Task item:
Please print exactly the line containing "Фильтры бытовые (24, 2083)" and every line after it to the end of the records below, and nothing more.

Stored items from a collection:
↓↓↓

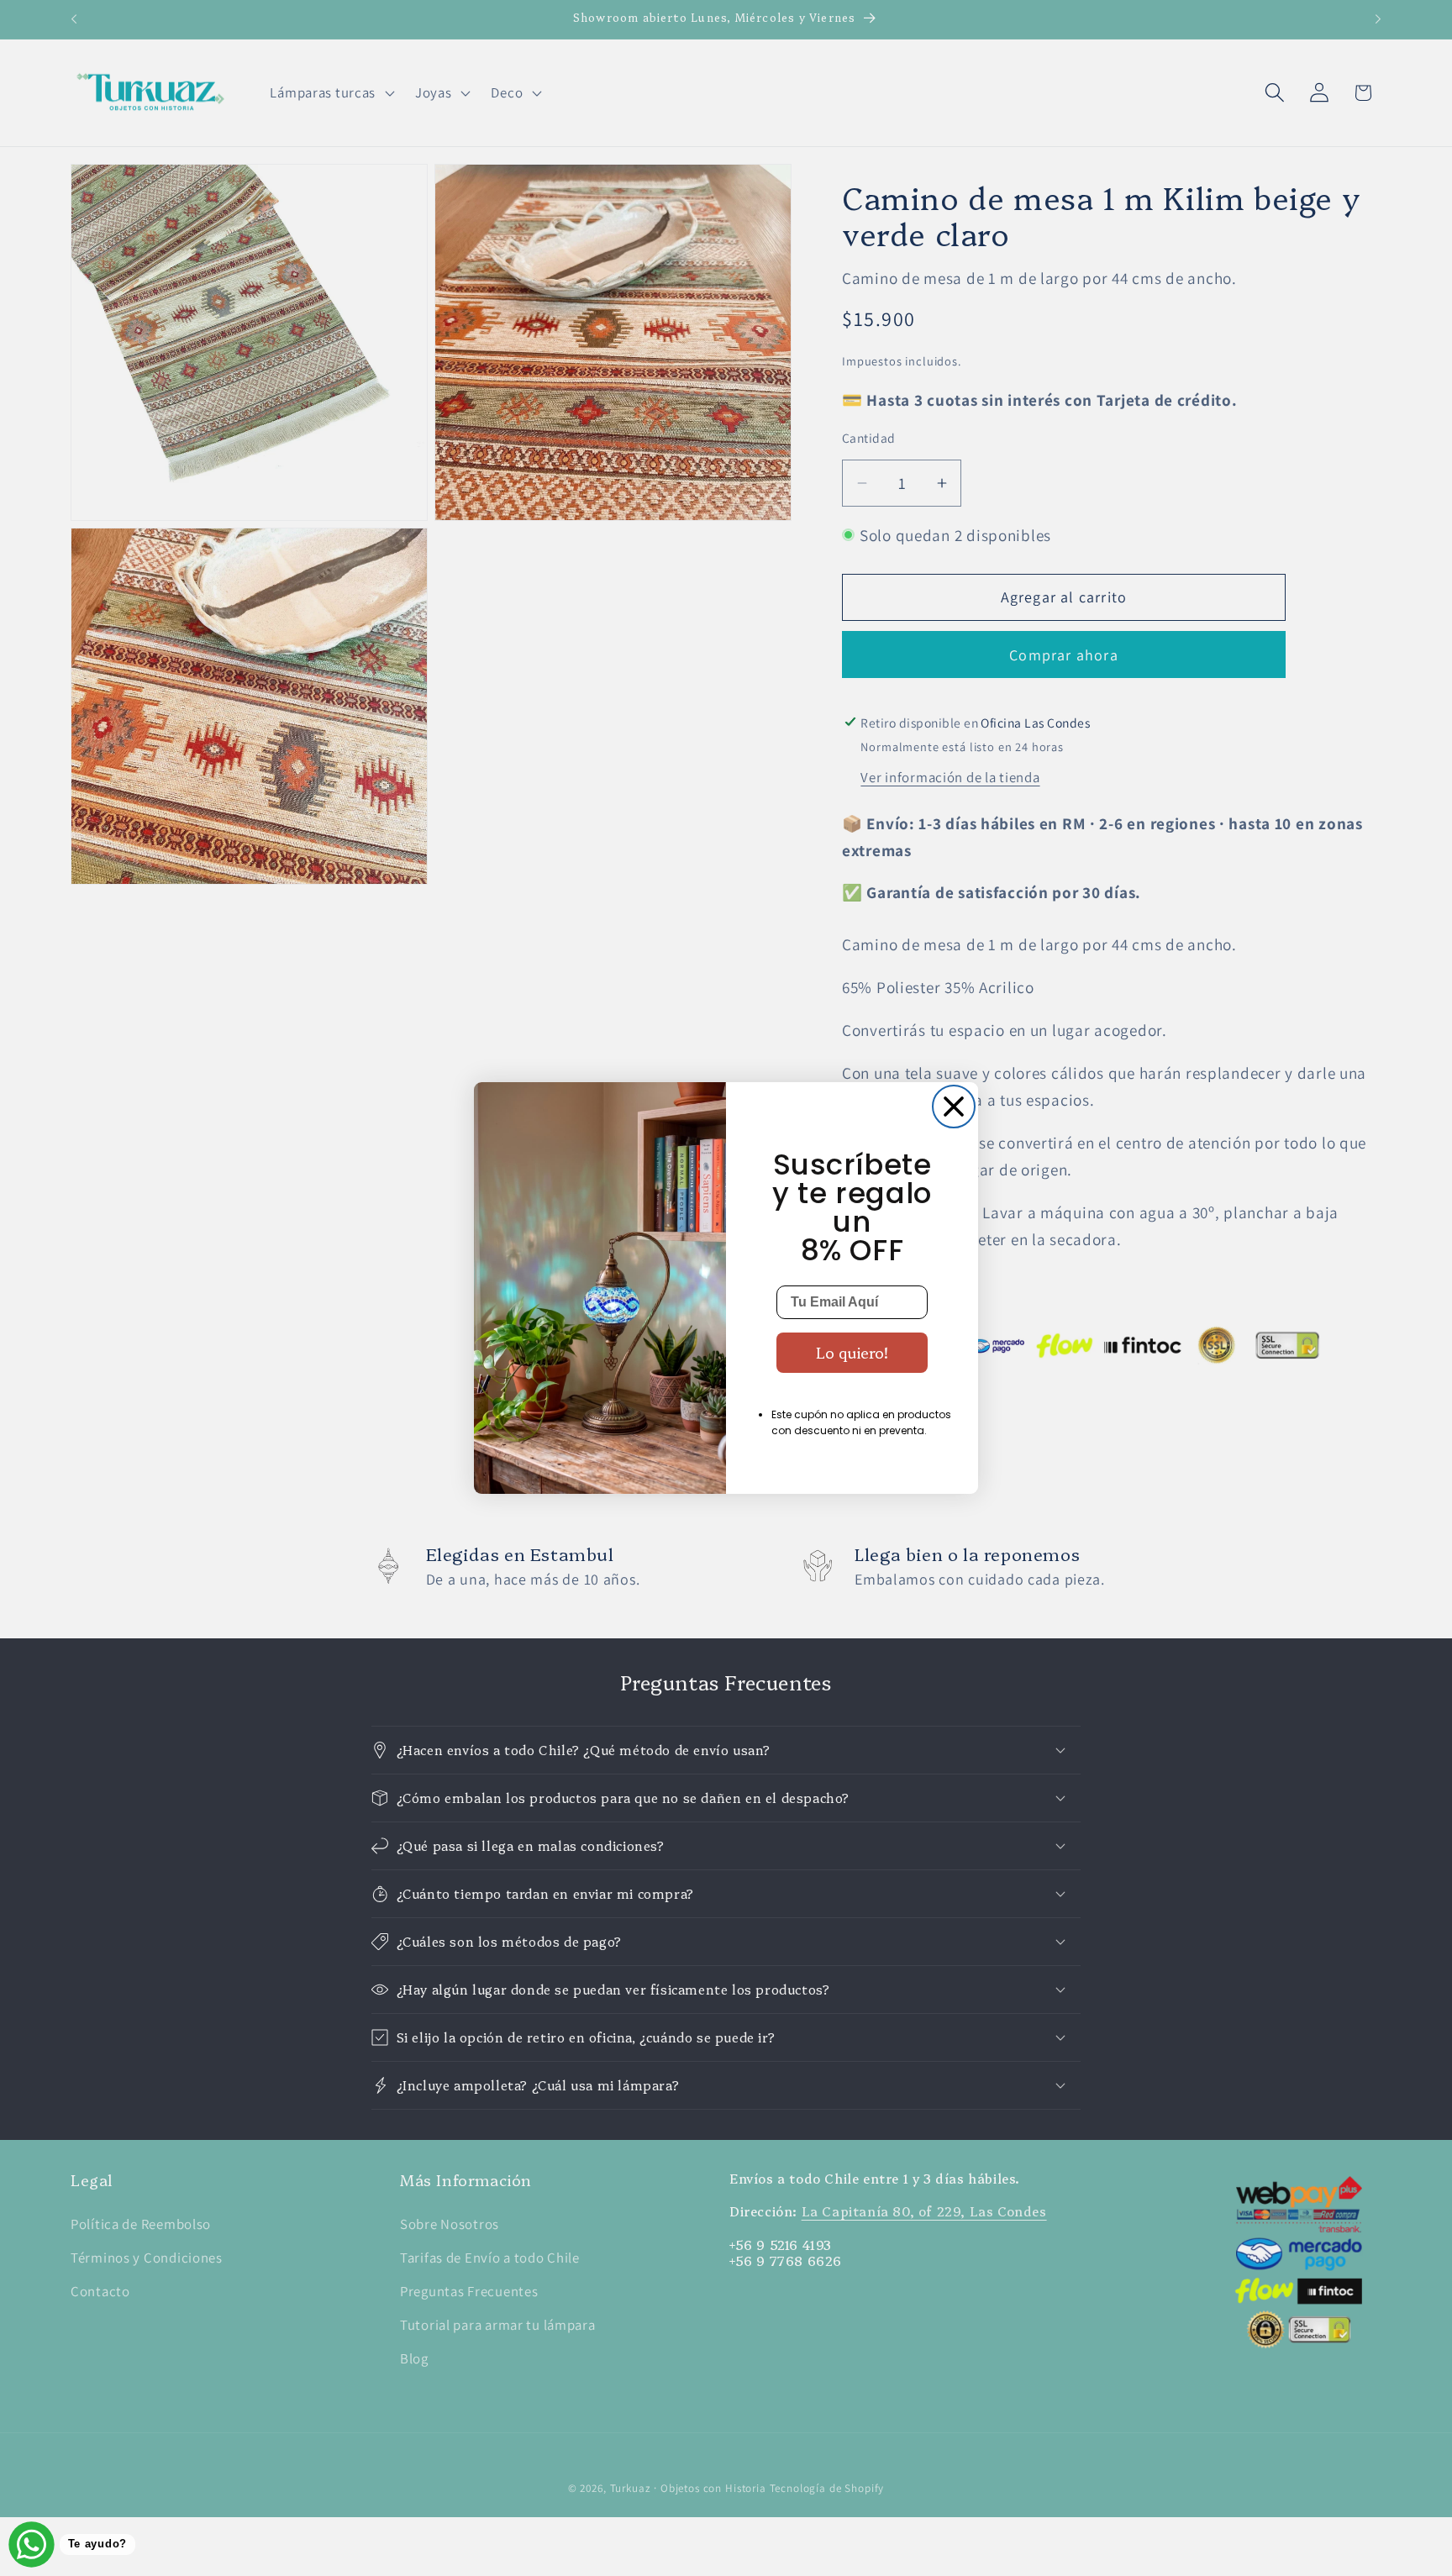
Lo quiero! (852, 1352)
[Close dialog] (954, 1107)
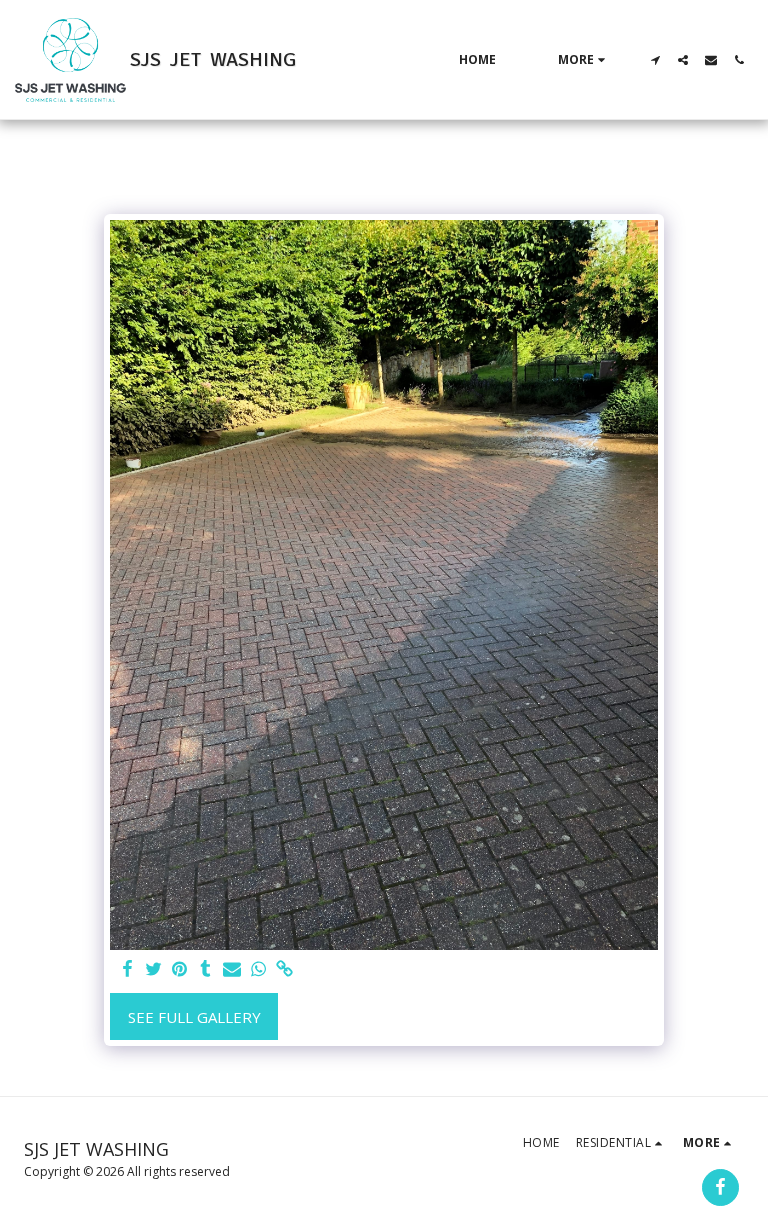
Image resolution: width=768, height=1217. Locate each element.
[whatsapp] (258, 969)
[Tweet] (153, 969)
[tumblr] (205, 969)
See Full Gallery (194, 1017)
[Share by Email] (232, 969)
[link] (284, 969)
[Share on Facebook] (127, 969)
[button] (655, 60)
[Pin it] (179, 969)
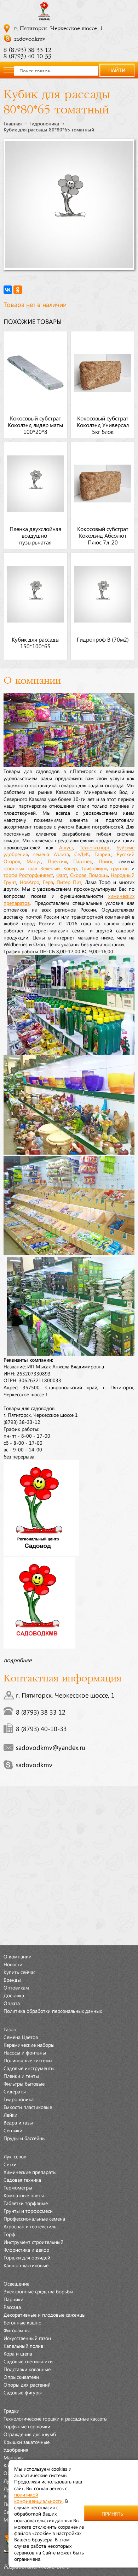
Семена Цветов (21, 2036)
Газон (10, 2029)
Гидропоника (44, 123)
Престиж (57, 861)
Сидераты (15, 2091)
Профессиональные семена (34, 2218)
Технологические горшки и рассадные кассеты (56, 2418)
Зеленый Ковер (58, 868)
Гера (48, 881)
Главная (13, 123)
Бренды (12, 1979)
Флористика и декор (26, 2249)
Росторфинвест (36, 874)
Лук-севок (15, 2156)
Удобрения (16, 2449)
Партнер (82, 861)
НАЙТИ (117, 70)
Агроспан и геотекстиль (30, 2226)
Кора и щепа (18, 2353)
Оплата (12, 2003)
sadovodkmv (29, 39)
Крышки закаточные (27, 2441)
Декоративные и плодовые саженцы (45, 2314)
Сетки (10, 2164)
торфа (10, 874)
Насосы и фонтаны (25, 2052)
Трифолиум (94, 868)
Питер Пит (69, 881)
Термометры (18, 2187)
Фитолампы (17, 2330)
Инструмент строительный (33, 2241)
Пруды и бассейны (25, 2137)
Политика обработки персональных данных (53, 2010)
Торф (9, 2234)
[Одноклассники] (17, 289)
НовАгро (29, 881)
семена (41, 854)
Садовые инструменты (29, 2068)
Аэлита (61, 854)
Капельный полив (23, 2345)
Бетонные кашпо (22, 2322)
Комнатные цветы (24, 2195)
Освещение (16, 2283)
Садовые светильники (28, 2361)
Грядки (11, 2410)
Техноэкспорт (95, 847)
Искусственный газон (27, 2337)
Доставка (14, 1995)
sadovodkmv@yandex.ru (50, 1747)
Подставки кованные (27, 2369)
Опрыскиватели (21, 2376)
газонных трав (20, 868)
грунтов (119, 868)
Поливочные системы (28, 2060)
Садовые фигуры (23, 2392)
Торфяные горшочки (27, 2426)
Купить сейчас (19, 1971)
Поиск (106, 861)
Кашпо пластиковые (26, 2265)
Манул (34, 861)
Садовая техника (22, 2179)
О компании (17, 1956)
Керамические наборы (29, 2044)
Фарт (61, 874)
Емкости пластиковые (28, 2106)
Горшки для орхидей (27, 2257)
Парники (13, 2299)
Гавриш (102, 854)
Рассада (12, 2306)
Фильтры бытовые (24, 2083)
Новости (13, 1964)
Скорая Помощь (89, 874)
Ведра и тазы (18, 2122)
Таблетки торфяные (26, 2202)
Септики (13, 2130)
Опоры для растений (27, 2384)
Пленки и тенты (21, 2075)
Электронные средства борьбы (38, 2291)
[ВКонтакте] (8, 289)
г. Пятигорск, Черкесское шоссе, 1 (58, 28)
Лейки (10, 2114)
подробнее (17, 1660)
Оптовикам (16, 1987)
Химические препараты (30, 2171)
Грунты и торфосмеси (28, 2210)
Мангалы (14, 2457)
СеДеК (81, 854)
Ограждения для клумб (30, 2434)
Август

↑↑↑

Response area:
Фильтры бытовые (24, 2083)
Новости (13, 1964)
Скорая Помощь (89, 874)
Ведра и тазы (18, 2122)
Таблетки торфяные (26, 2202)
Септики (13, 2130)
Опоры для растений (27, 2384)
Пленки и тенты (21, 2075)
Электронные средства борьбы (38, 2291)
[ВКонтакте] (8, 289)
г. Пятигорск, Черкесское шоссе, 1 (58, 28)
Лейки (10, 2114)
подробнее (17, 1660)
Оптовикам (16, 1987)
Химические препараты (30, 2171)
Грунты и торфосмеси (28, 2210)
Мангалы (14, 2457)
СеДеК (81, 854)
Ограждения для клумб (30, 2434)
Август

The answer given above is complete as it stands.